FAOCD_Production <- FAOCD_subset %>%
filter(Element == "Production") %>%
group_by(Area) %>%
summarize("mean" = mean(Value, na.rm = TRUE),
"median" = median(Value, na.rm = TRUE),
"standard_deviation" = sd(Value, na.rm = TRUE)) %>%
Unsurprisingly, the value that tops this list is "World" and larger geographical regions. Since this is an aggregate of all of the countries specified here, it makes sense that this would have the highest average production. This data shows that Europe has the highest average production, followed by the Americas and Eastern Europe. The first country that shows up on this list is the USSR, which is no longer a country.
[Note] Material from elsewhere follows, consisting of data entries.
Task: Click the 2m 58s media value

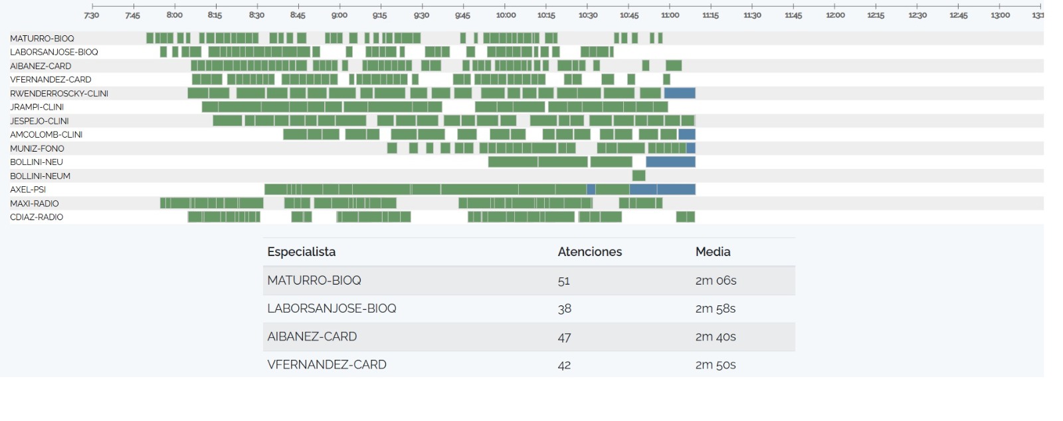Action: (716, 309)
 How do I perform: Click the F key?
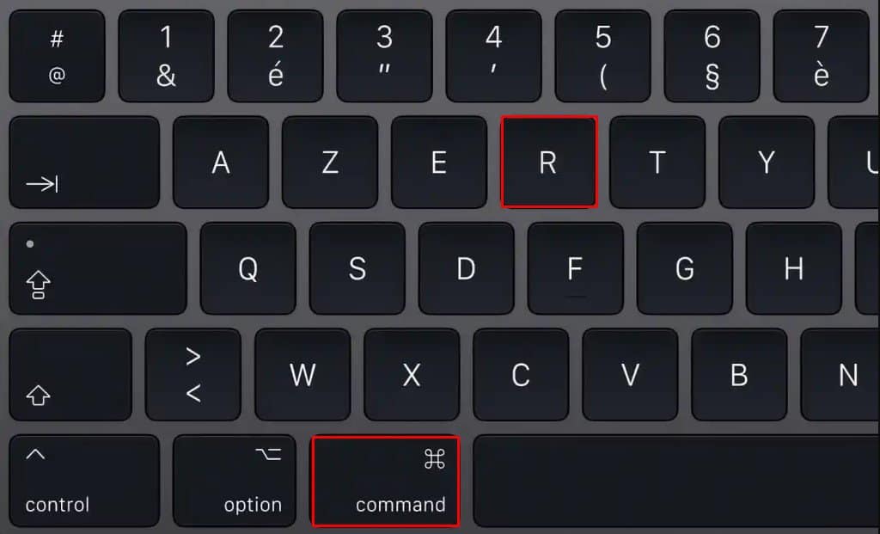pyautogui.click(x=575, y=268)
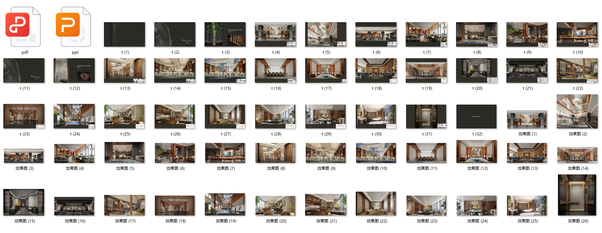Select image 效果图 (14)
Image resolution: width=602 pixels, height=233 pixels.
(x=577, y=155)
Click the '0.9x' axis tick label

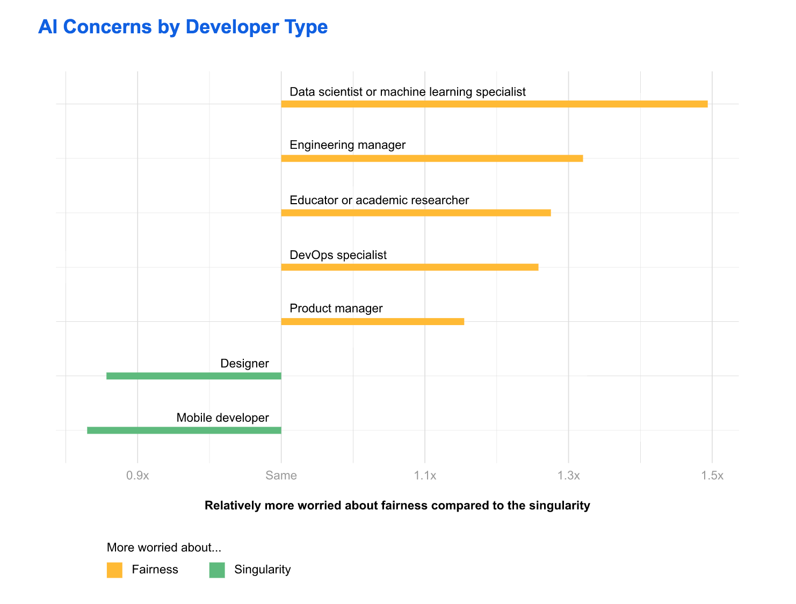(x=138, y=476)
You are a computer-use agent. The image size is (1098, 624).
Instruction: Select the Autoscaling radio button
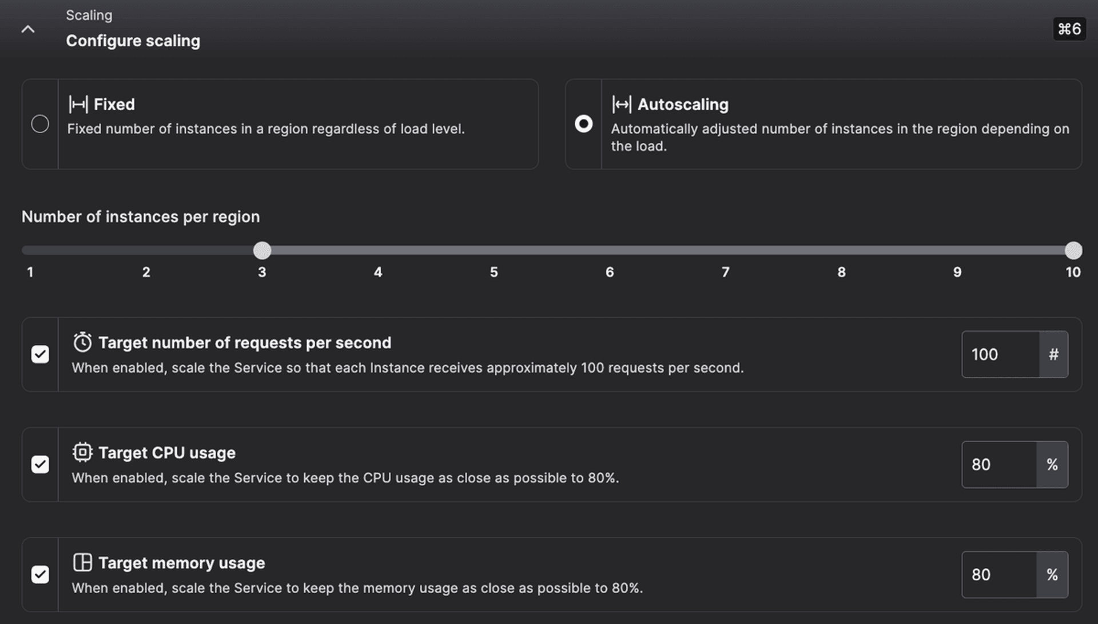coord(583,124)
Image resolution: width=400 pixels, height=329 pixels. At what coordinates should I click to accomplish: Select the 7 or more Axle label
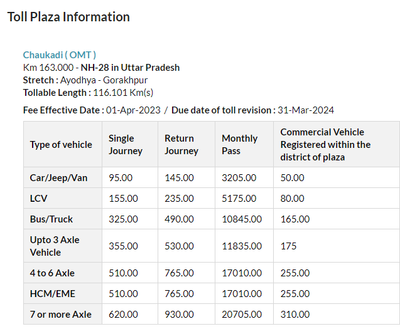coord(60,315)
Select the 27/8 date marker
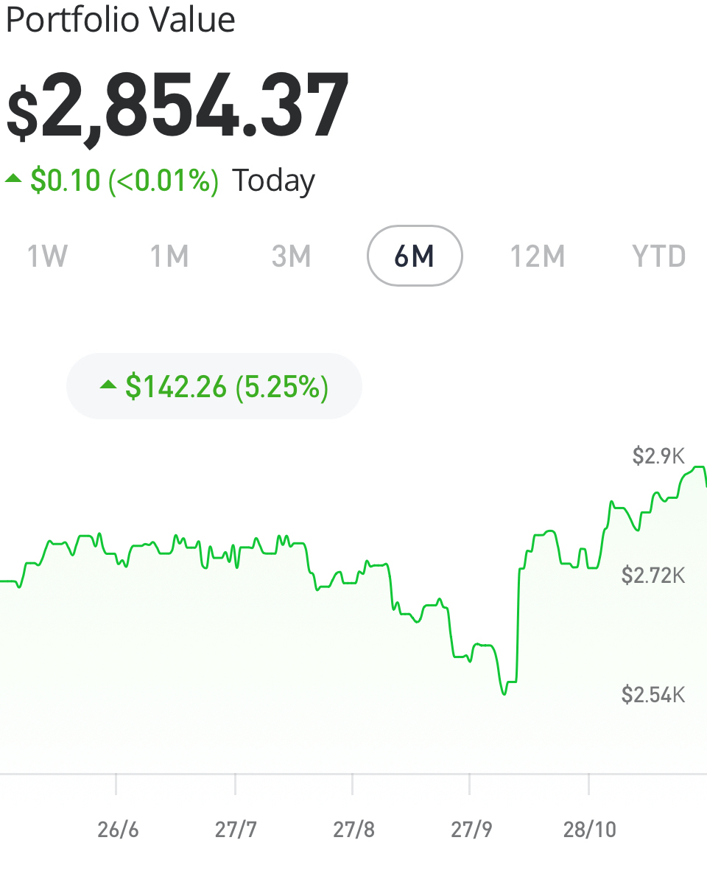 [354, 830]
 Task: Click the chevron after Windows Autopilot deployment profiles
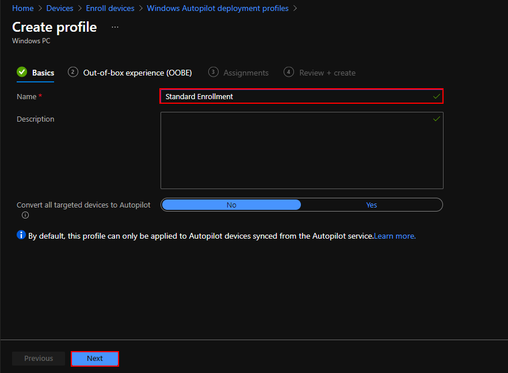coord(295,8)
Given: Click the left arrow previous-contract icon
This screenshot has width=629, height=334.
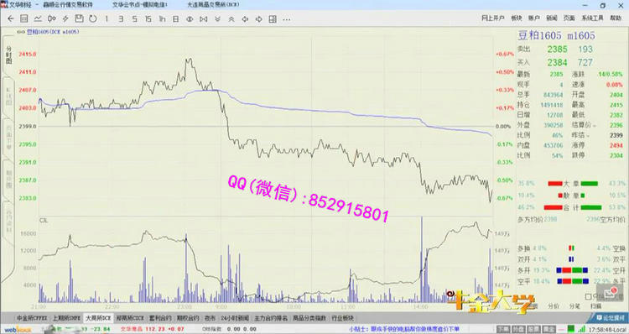Looking at the screenshot, I should pos(245,18).
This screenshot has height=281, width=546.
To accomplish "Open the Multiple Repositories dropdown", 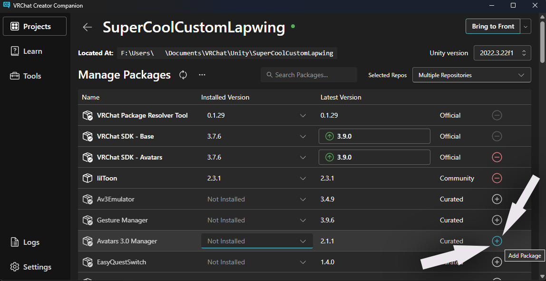I will click(x=471, y=75).
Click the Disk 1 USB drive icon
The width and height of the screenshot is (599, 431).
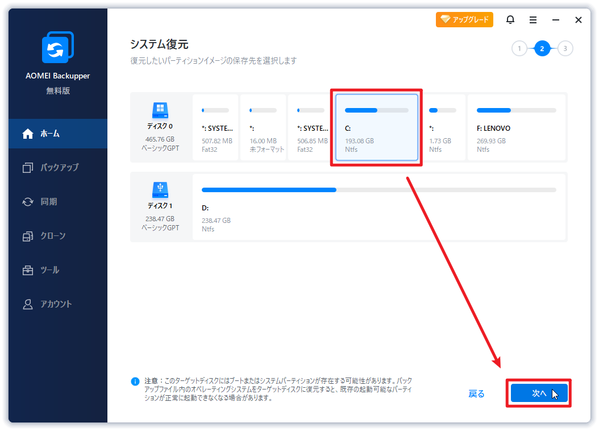[160, 190]
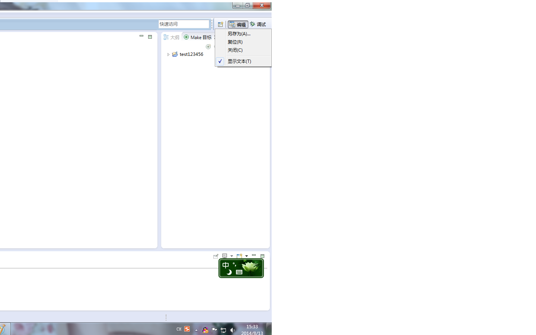Toggle the 中 Chinese input mode indicator

click(226, 265)
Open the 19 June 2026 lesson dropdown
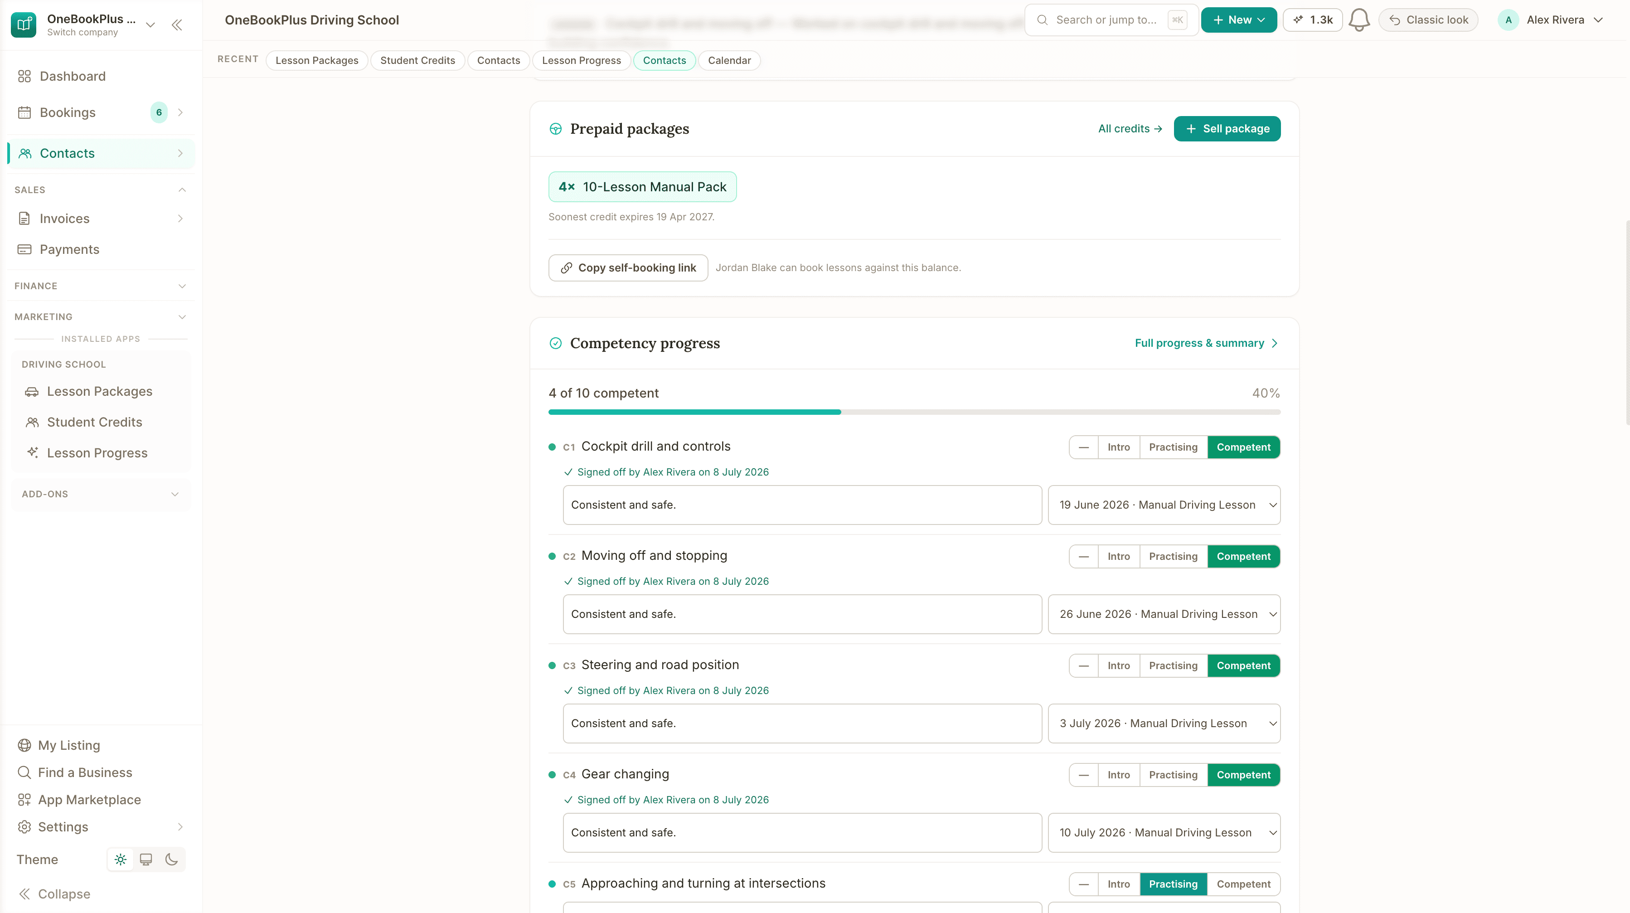 [x=1164, y=505]
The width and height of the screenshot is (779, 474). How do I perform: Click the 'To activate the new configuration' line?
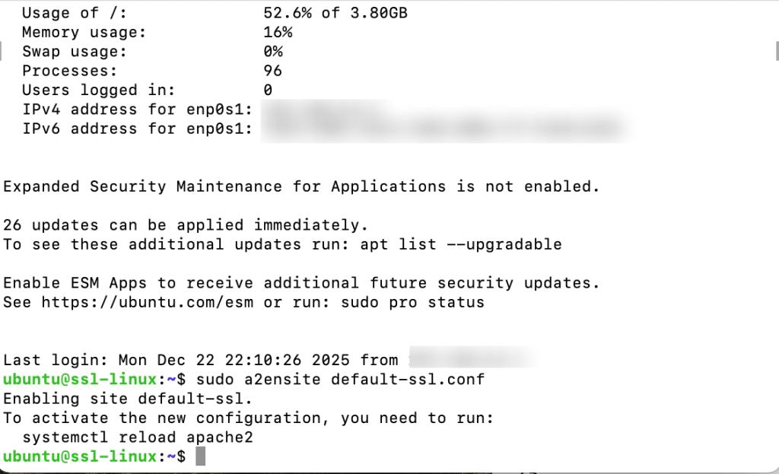(249, 418)
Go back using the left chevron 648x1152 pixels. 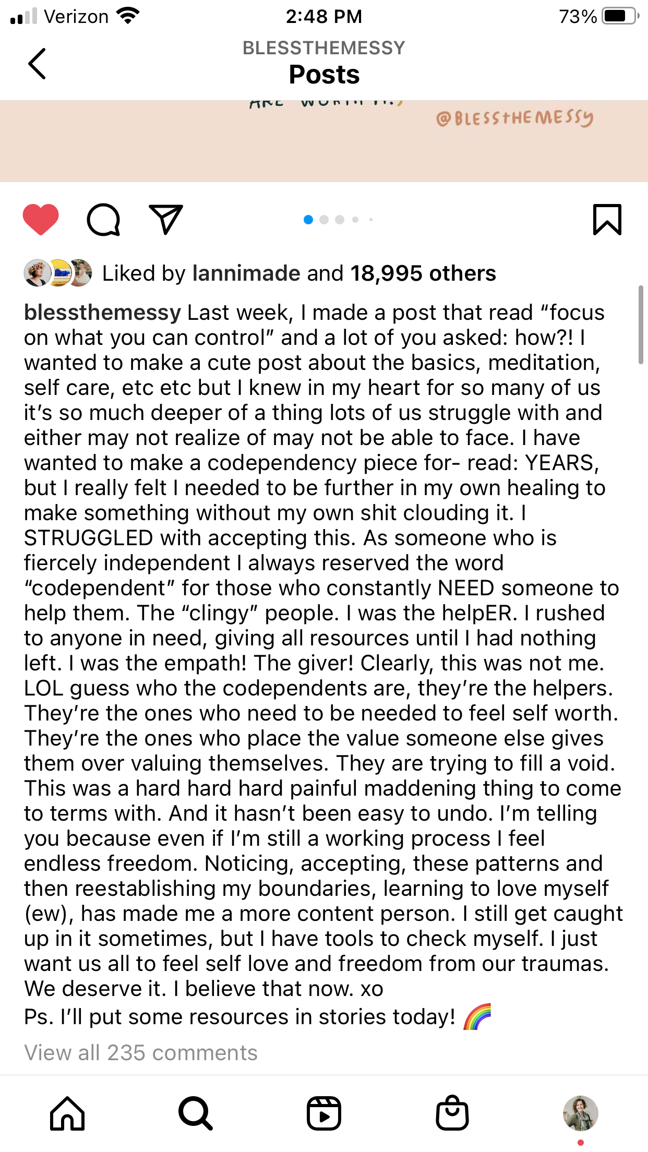tap(37, 64)
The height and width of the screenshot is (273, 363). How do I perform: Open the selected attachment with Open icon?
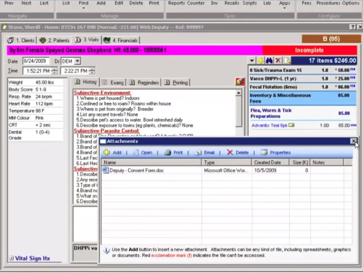coord(136,152)
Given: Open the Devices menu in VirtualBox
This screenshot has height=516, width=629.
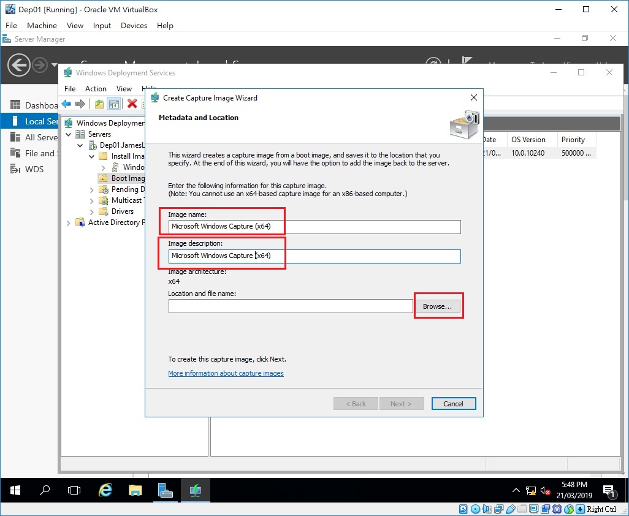Looking at the screenshot, I should (x=134, y=25).
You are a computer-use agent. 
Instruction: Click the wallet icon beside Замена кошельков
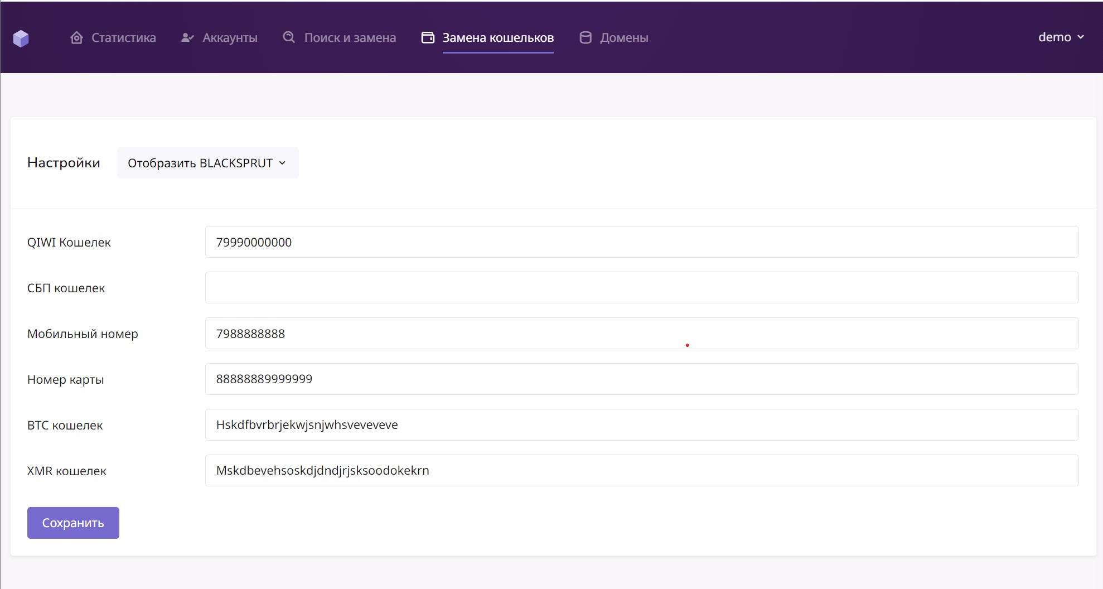click(428, 37)
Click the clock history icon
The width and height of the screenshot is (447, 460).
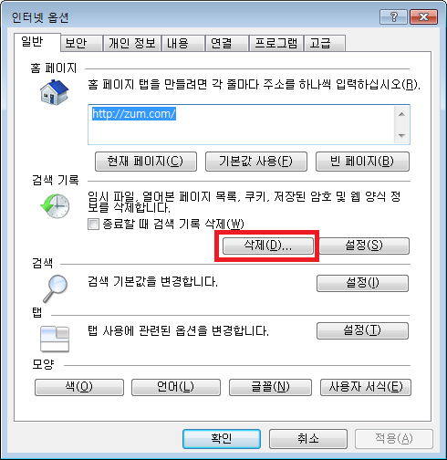55,205
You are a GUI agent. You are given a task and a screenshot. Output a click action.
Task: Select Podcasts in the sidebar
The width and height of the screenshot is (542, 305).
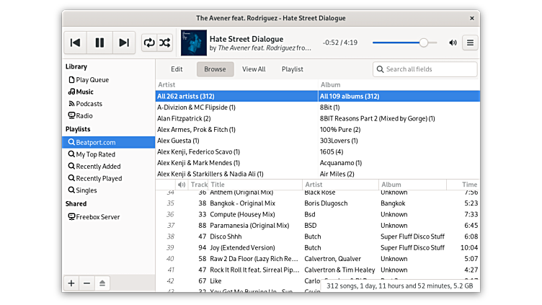[x=89, y=104]
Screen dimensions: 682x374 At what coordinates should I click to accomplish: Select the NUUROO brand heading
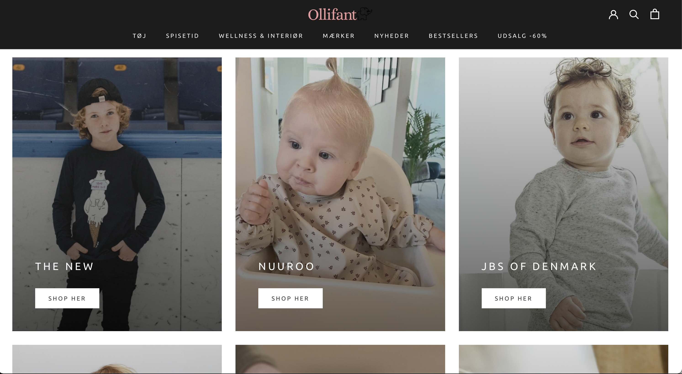(286, 266)

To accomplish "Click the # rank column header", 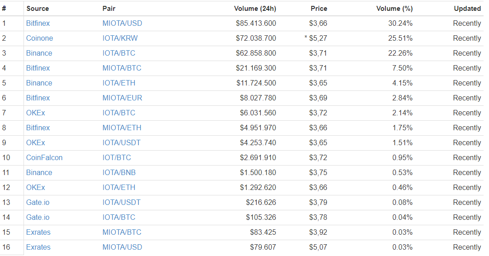I will (4, 9).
But given this, it makes sense that the next country that shows up on the list is Russia.
Let's take a look at the same information but filtered to look at just data from recent years (since 2010).
FAOCD_Since2010 <- FAOCD_subset %>%
filter(Year > 2010) %>%
filter(Element == "Production") %>%
group_by(Area) %>%
summarize("mean" = mean(Value, na.rm = TRUE),
"median" = median(Value, na.rm = TRUE),
"standard_deviation" = sd(Value, na.rm = TRUE)) %>%
We can see here that since 2010 Europe is still the continent with the highest average production value in recent years, but Asia has moved up the list to second. India is the first country to show up on the list and in fact has a higher production average than some larger regions, including South America and Eastern Asia.
Now let's look at this data from the first 20 years or so of the dataset (before 1980) to get a sense of how things have changed.
FAOCD_before1980 <- FAOCD_subset %>%
filter(Year < 1980) %>%
filter(Element == "Production") %>%
group_by(Area) %>%
summarize("mean" = mean(Value, na.rm = TRUE),
"median" = median(Value, na.rm = TRUE),
"standard_deviation" = sd(Value, na.rm = TRUE)) %>%
This table shows data from 1961 to 1979, more than 30 years earlier than the data from the previous table we looked at (data since 2010). It is interesting to note that Europe still tops the list, but the first countries that show up on this list are the USSR (which no longer exists) and Germany.
## Conclusion and further research
As noted earlier in this post, with more time I would more thoroughly clean the Area variable, so that we could more easily create tables focused on just countries, geographical regions, or continents.
There are so many different ways you could explore this data! Another area that would be worth exploring is the change over time of production and how this varies across countries and regions. Visualization could be used to better illustrate any patterns and trends discovered in the data.